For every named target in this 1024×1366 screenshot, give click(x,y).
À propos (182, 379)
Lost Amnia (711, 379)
* * *
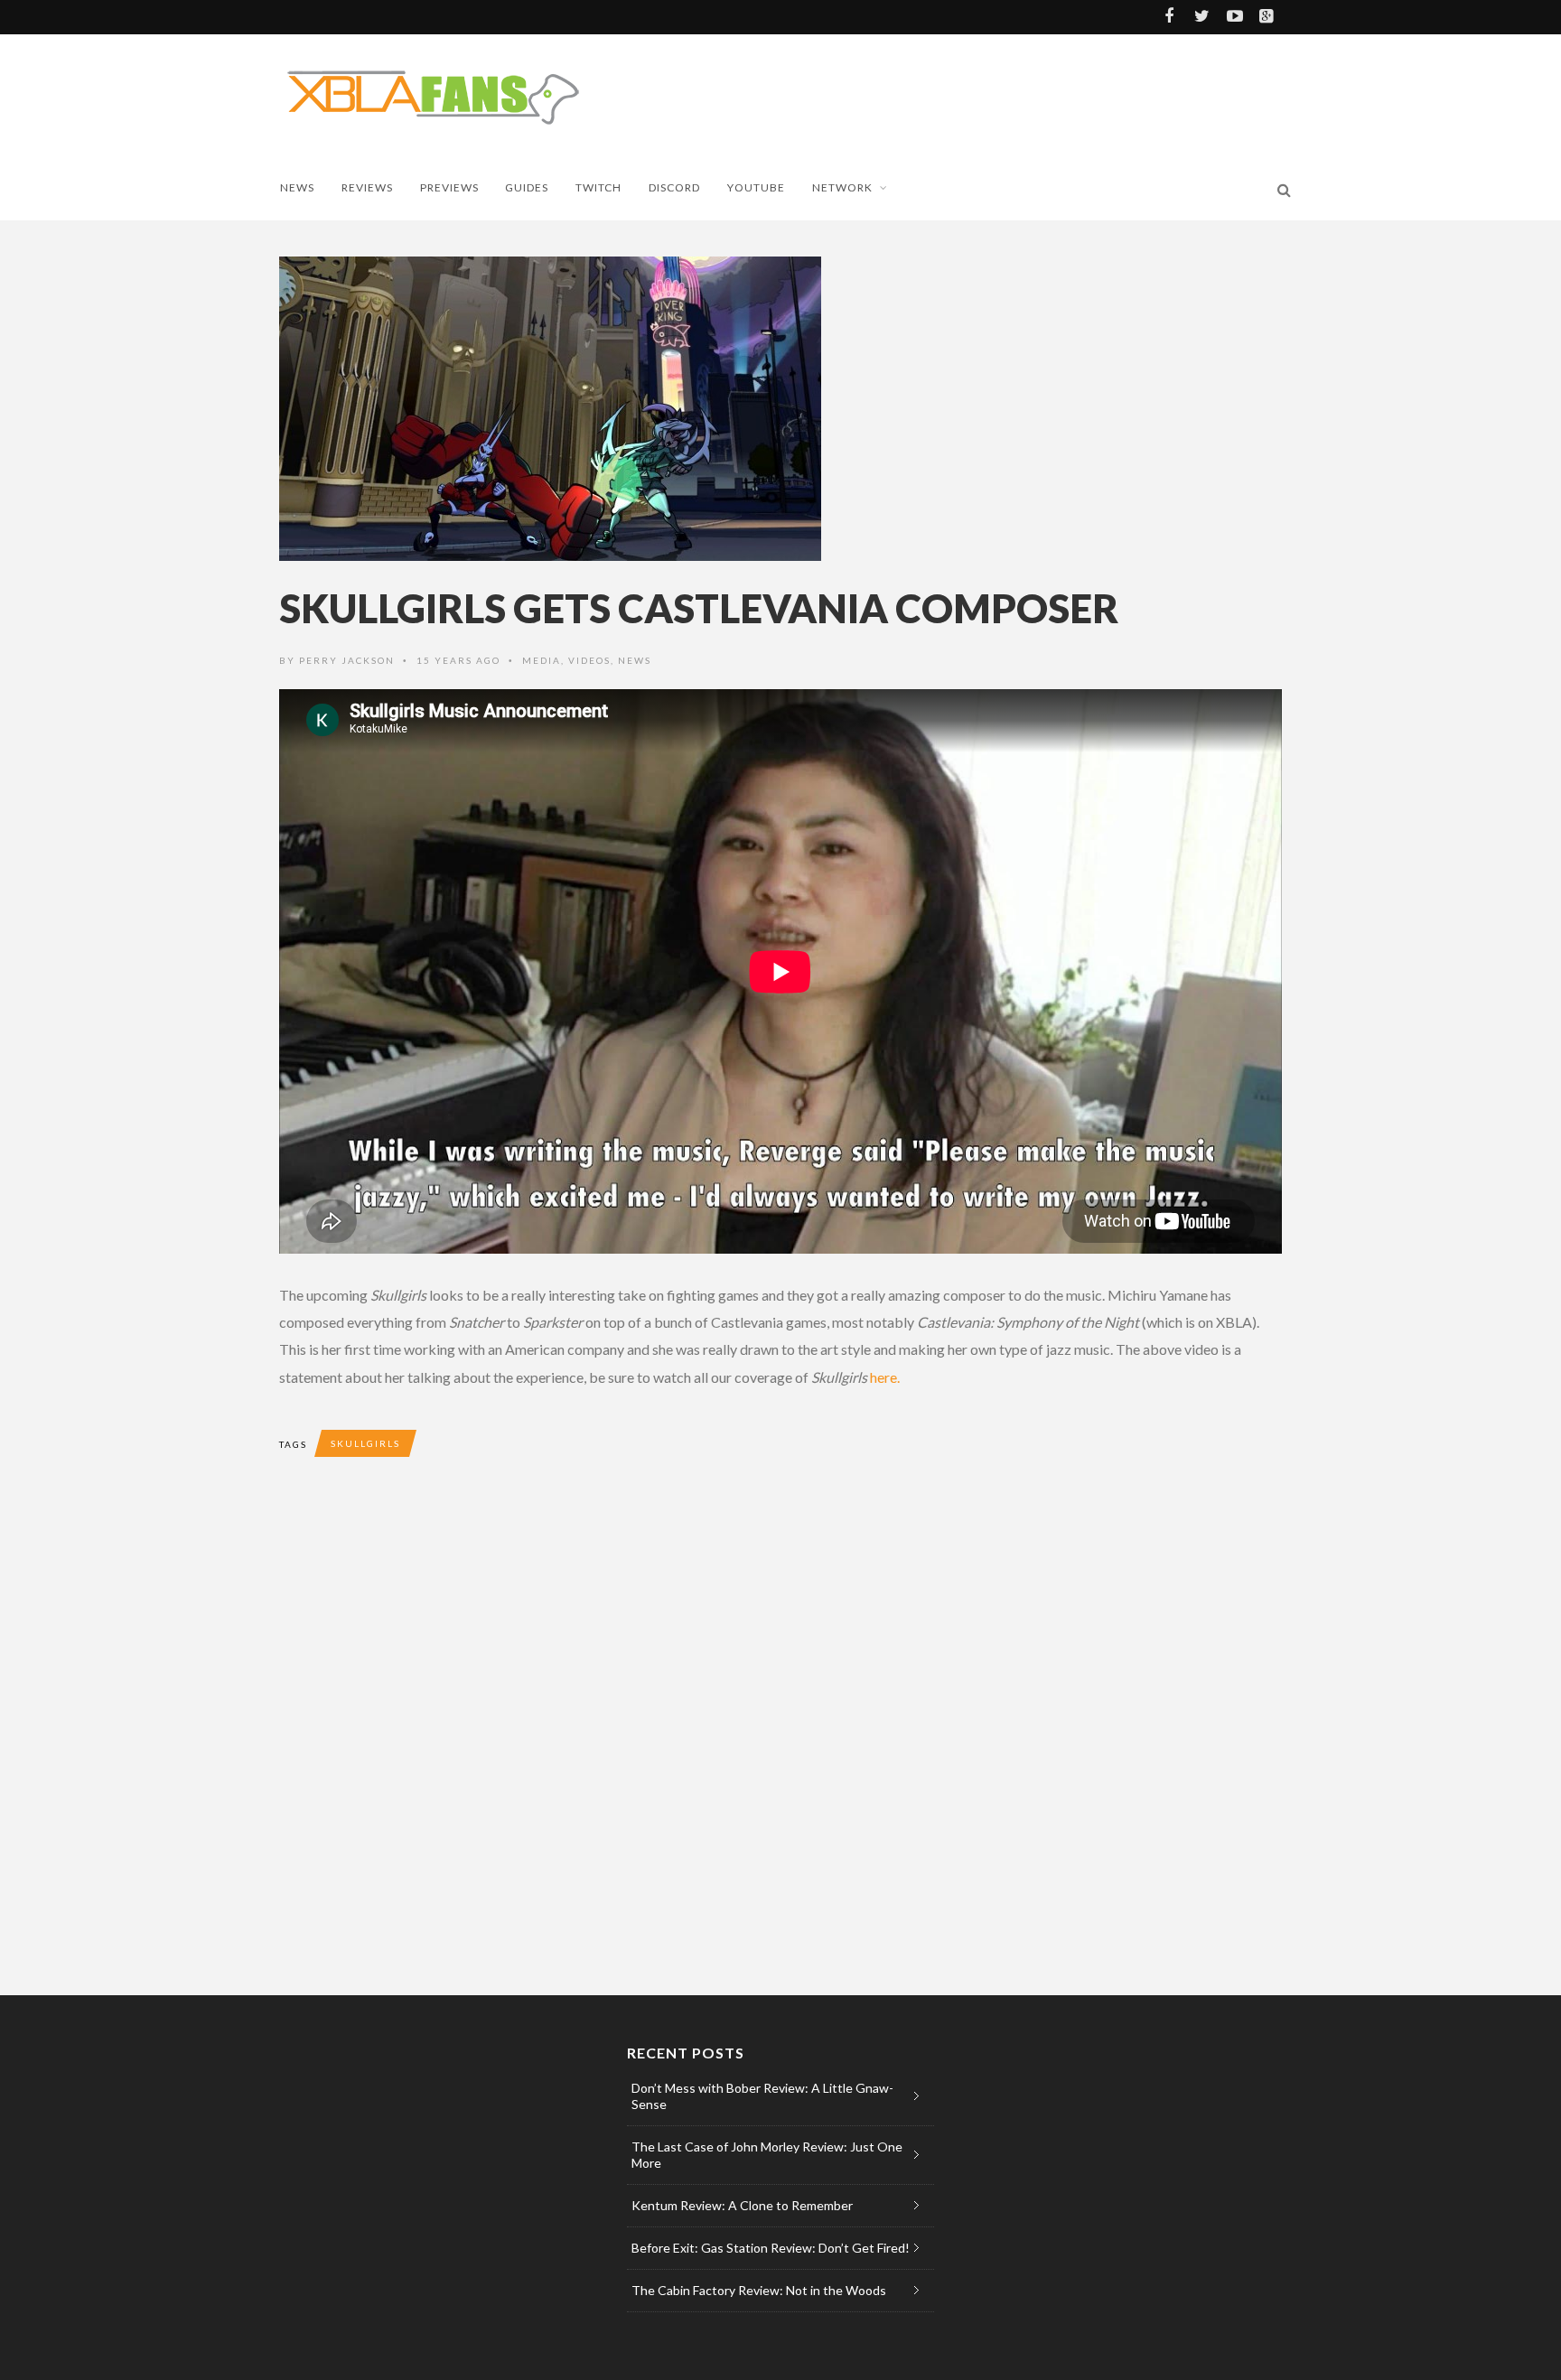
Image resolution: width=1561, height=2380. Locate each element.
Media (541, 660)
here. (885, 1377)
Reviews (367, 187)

-- ACTION ITEM --
Beginning at the line with "For every named" and ending at the line with "Lost Amnia (711, 379)", reproduce each line of the data above exactly, and add no other lines.

-- SOLUTION TO THIS EXERCISE --
For every named target in this 1024×1366 screenshot, give click(x,y).
À propos (182, 379)
Lost Amnia (711, 379)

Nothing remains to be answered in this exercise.